Whenever I finish a new blog entry over at CCLaP, I almost always take the time to add a robust amount of helpful terms in that entry's "tag" field; and that's because I'm one of those people who have been updating websites since literally the mid-'90s, so have become inured to the idea of adding as many useful tags as possible, to make those entries much more popular at the various search engines out there. But I confess, on the days that I don't have the time or energy to add such tags, I no longer worry that much about it; because Google by this point has become so sophisticated, it hardly matters anymore whether you add useful keywords or not, in terms of it understanding what that blog entry was about and how it should be ranked during specific searches there. And that got me thinking about how Google in fact has pretty much ruined several sub-industries within the tech world that first got their start in the dot-com '90s, and if not for Google would now be multi-billion-dollar sub-industries just on their own; take for example the entire subject of "search engine optimization" (or SEO), which even a decade ago was a big enough issue to support thousands of people in this country getting paid millions of dollars, all in the name of trying to get their clients' websites to show up higher on result pages at the various search engines out there, which at the time mostly amounted to these quasi-legal scams involving complex backend coding, expert manipulation of these very tag fields just mentioned, and the hiring of thousands of flunkies to literally sit there hour after hour at their home computers, conducting thousands of searches for these client websites at Yahoo and MSN. Google eventually made the entire process so sophisticated yet so plain, that it's now patently obvious to just about anyone as to how to get your website listed high in search results -- simply talk in an informed, entertaining way about the subject at hand, and make sure that your customers are liking it and linking to you. That's it -- no complicated keyword schemes needed anymore, no paid Yahoo trolls, no six-figure SEO scam artists.

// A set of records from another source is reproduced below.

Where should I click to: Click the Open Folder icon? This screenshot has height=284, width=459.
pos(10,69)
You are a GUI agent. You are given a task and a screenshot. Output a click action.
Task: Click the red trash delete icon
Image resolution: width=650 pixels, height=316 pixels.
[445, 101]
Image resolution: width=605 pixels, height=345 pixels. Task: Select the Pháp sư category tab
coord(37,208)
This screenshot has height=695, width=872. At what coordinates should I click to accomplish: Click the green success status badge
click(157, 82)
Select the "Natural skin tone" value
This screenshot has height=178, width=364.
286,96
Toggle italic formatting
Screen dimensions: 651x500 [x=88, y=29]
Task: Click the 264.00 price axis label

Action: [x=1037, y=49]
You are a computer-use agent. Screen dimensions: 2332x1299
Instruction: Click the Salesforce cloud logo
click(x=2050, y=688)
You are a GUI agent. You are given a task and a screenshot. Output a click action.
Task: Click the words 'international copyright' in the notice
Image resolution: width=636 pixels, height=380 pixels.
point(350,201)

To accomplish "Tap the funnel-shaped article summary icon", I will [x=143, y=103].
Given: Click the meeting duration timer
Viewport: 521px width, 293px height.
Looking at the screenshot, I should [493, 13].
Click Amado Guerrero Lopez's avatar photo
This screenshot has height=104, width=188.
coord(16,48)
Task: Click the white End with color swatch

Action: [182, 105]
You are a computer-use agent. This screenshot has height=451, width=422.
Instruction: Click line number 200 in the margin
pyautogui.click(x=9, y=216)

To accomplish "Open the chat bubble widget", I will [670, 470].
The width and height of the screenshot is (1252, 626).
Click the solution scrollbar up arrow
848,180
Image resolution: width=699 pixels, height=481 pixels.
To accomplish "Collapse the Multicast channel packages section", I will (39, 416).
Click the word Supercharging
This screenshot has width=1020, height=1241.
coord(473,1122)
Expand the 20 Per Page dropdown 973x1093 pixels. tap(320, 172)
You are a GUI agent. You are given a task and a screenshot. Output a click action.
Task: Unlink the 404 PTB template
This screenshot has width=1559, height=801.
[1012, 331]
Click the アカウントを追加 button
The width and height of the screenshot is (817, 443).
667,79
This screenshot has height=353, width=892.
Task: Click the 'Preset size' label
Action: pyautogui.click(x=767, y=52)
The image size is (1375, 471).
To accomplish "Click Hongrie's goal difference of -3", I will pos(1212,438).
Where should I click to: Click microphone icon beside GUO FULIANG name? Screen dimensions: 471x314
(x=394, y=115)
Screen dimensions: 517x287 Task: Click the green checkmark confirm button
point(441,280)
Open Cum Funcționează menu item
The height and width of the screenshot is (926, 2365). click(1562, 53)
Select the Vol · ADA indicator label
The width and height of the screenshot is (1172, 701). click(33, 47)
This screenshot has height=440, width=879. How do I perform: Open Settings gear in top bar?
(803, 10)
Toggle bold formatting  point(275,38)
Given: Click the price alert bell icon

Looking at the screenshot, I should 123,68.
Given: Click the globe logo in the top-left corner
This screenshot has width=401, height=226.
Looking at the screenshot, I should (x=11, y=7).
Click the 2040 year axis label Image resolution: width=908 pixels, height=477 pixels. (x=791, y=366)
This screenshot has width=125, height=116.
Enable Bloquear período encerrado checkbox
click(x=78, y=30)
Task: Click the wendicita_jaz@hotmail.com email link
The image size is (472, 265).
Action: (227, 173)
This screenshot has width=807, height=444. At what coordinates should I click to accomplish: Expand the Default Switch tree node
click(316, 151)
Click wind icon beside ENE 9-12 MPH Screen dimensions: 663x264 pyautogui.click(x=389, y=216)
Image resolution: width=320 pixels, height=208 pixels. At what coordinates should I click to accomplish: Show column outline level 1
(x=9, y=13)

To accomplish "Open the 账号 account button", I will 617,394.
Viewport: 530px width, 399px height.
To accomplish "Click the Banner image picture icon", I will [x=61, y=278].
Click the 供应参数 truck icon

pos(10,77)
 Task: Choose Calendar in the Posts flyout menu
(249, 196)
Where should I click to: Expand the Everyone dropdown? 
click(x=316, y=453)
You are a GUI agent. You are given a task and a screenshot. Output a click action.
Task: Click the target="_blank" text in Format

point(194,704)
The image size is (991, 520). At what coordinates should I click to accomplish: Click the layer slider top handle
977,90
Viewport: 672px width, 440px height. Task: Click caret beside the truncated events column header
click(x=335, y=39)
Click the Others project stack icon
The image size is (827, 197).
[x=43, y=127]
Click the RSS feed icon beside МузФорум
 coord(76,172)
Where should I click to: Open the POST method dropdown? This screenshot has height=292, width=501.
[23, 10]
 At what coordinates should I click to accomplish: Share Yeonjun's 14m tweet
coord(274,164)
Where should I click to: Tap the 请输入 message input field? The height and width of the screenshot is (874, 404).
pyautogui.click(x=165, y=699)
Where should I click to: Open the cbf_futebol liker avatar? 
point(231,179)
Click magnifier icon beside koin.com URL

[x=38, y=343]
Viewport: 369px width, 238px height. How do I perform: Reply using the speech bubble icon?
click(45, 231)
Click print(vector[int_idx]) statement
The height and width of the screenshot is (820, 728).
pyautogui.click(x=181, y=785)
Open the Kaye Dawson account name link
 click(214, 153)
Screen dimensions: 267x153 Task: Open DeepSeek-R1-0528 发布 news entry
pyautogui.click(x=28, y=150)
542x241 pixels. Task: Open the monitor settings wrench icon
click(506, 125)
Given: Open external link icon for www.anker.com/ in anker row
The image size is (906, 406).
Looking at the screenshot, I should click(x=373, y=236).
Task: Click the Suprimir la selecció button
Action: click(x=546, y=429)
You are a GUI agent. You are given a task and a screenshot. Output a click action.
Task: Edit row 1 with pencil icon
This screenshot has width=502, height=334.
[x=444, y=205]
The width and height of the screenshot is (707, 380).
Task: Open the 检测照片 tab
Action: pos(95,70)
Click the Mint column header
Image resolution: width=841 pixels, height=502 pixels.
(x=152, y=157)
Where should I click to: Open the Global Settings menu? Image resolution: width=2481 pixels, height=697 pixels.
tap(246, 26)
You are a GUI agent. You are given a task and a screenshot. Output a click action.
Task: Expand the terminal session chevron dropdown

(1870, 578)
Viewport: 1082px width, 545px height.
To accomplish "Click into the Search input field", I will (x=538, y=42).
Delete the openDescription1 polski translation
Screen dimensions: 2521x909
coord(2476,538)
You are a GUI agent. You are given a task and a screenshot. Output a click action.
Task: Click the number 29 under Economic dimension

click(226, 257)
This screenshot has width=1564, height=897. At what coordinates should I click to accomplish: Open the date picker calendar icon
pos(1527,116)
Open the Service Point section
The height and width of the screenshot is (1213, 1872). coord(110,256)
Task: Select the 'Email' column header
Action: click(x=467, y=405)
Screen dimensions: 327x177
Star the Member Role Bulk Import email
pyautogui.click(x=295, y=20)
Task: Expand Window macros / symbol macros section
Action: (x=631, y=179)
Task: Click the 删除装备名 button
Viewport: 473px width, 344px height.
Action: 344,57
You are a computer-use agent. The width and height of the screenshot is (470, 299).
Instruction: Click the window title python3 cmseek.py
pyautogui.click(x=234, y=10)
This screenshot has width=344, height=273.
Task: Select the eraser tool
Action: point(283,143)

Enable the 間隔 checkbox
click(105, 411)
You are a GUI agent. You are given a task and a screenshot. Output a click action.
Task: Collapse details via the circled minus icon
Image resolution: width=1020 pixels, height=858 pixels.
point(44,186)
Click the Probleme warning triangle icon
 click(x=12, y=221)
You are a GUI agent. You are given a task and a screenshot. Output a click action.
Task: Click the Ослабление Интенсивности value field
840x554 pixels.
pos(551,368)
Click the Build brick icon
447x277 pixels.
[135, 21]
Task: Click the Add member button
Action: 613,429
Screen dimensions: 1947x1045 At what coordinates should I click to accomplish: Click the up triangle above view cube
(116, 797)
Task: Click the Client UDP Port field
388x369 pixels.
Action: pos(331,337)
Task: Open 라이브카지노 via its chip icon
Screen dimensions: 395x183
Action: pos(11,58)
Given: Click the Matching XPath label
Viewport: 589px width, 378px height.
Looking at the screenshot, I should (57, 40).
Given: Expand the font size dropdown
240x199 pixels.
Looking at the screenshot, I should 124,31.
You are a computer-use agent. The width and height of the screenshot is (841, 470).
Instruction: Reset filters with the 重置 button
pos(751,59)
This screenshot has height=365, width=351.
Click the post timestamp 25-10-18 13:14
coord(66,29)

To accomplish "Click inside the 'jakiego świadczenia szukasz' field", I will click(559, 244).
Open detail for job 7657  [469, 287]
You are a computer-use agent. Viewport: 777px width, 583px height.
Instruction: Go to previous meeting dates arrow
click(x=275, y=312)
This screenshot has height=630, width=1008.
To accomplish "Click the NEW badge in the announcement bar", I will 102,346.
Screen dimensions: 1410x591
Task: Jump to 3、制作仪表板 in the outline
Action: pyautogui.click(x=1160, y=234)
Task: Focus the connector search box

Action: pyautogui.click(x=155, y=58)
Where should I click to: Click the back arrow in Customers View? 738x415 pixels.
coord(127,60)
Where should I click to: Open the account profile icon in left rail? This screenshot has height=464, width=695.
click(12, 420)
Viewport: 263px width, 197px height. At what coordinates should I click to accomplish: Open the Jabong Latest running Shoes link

This is the thing that so many people in the tech world still seemingly don't get, and is one of the many things that makes me thank God that I'm no longer trying to establish a career in that industry -- that Google didn't become the juggernaut it now is by being the best at what all its competitors also do, but by literally changing the very rules by which the entire game is played, rightly deciding for example that if you spend 95 percent of your budget making a product that simply works amazingly, and almost none of your budget on fancy marketing and advertising (pretty much the opposite of the rut most tech companies found themselves in by the late '90s), people will just naturally flock to your product on their own, without you needing to pathetically beg them to through false promises and flashy distractions. Every time I see Bing announce another twenty-million-dollar ad campaign, or Yahoo announce another tie-in with some sad Hollywood actioner that no one wanted to see in the first place, I laugh and laugh at all the fucking losers in that industry who still can't see what is plainly staring them in the face, and marvel at the mass stupidity of most humanity that still somehow lets us function as a society at the rate we do. Sheesh, I can't tell you how glad I am sometimes to be an arts administrator now.